**Prompt:**
Everything from the line containing "Given: Toggle the layer freeze sun icon" through the last line of the listing below should be returned exactly, except for pictures.
++++++++
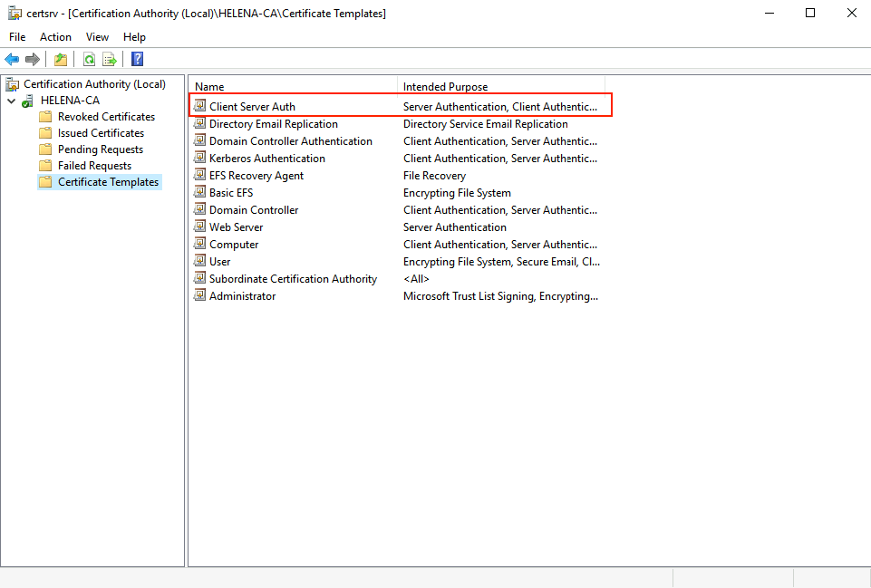Click the Up one level folder icon

(x=60, y=60)
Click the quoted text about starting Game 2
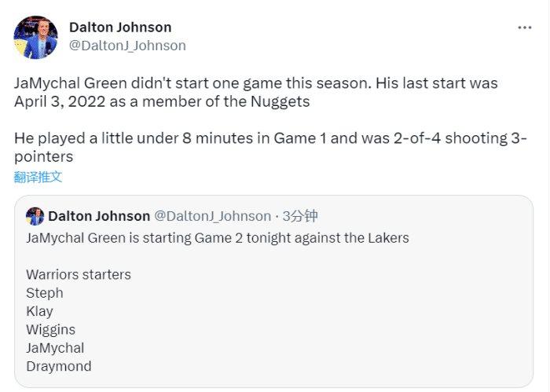550x392 pixels. tap(218, 238)
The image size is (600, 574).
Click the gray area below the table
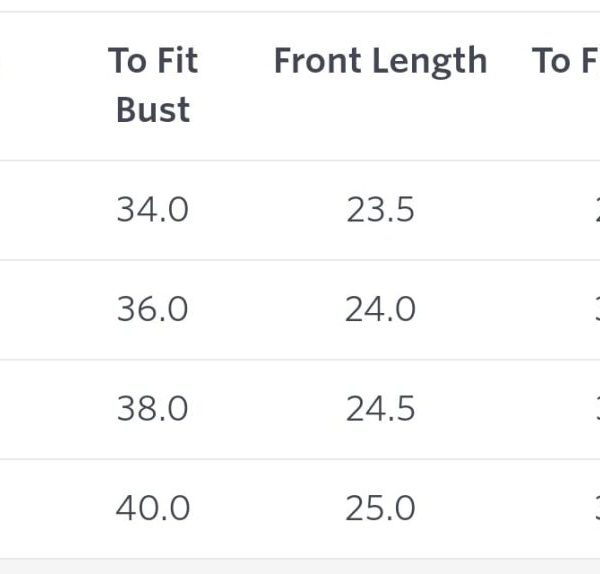click(x=300, y=567)
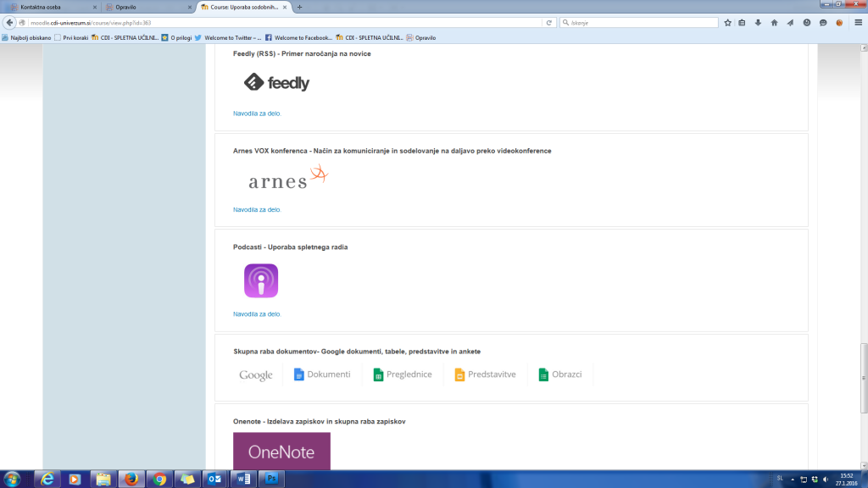Image resolution: width=868 pixels, height=488 pixels.
Task: Open a new browser tab
Action: 299,7
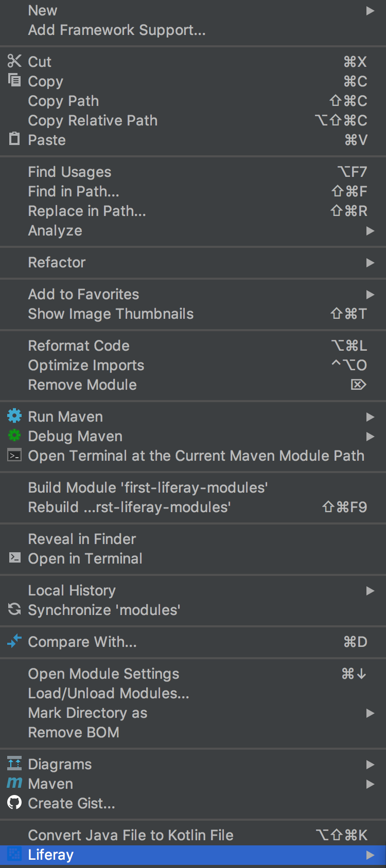Click the Paste clipboard icon

click(x=14, y=139)
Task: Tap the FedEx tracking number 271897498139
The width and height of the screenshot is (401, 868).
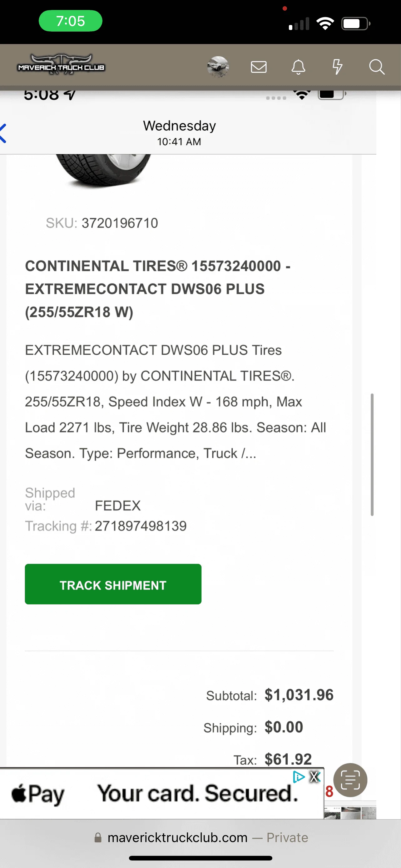Action: point(140,526)
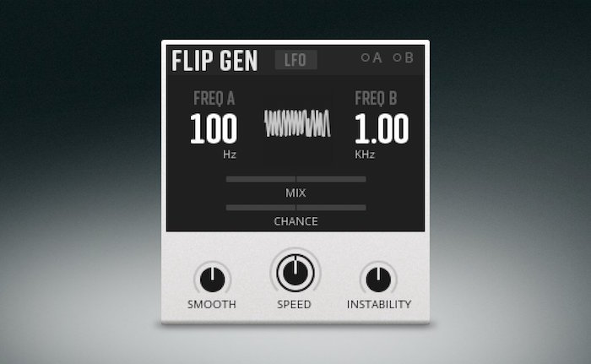Click the CHANCE slider bar
The width and height of the screenshot is (591, 364).
(x=296, y=208)
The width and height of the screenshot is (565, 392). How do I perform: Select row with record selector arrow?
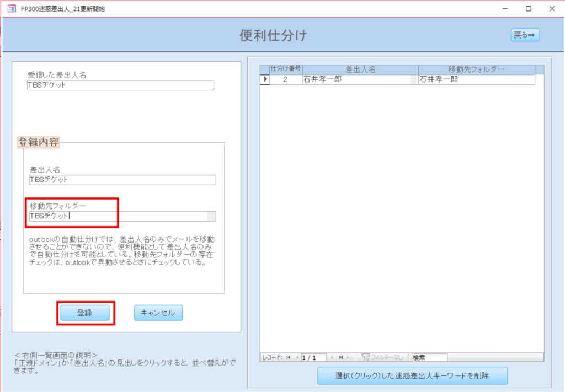click(265, 79)
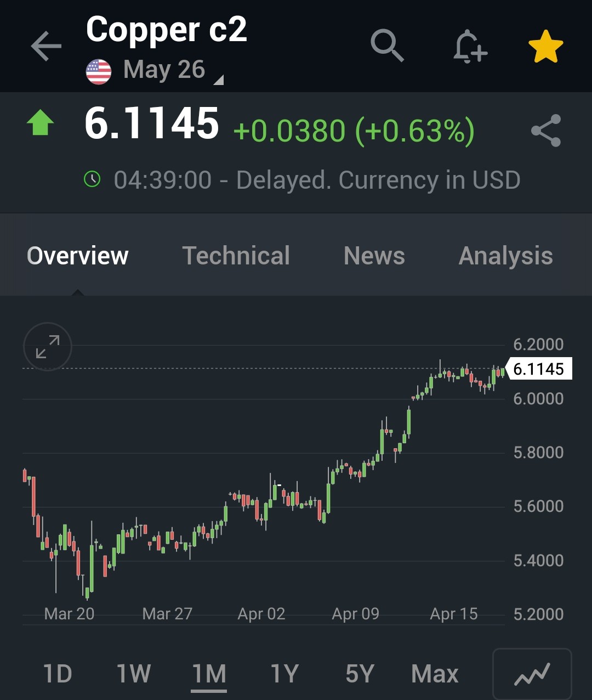Open the News tab
This screenshot has height=700, width=592.
[374, 256]
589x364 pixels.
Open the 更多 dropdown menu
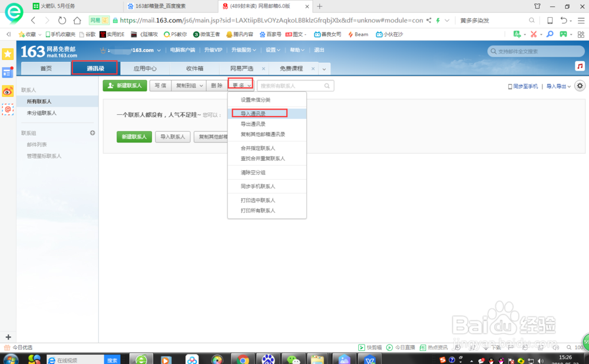[x=239, y=85]
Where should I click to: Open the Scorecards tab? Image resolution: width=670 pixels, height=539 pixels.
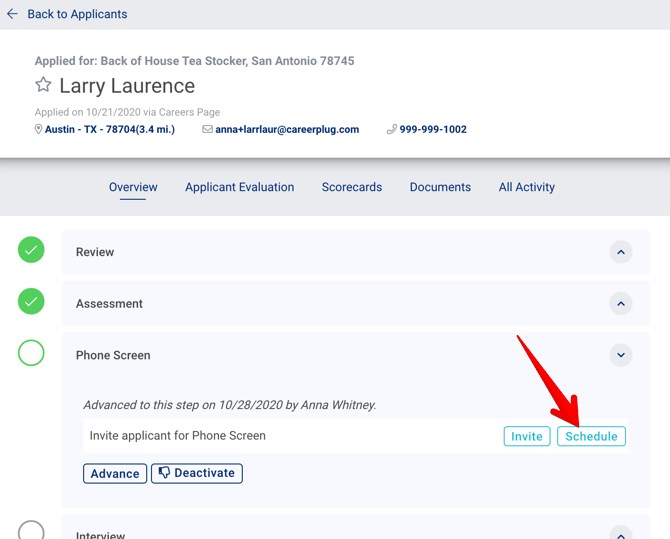(x=351, y=187)
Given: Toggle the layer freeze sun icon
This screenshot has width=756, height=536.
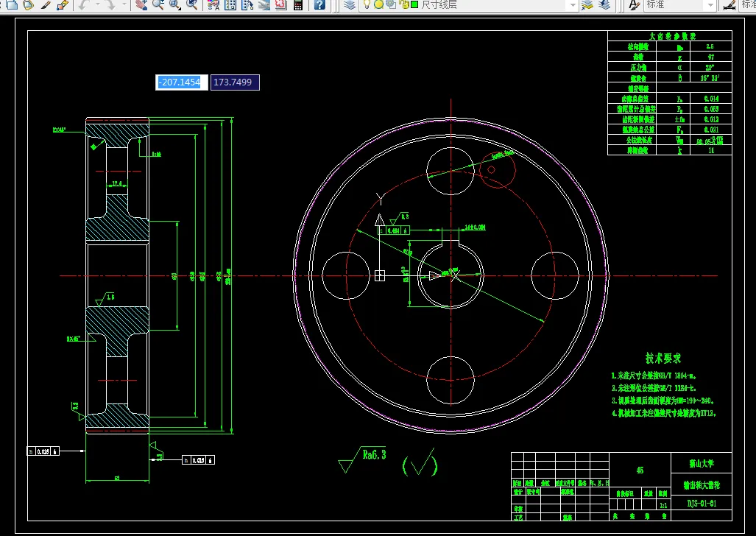Looking at the screenshot, I should tap(379, 4).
++++++++
**Answer box:**
Given: Toggle the layer freeze sun icon
This screenshot has width=756, height=536.
Looking at the screenshot, I should tap(379, 4).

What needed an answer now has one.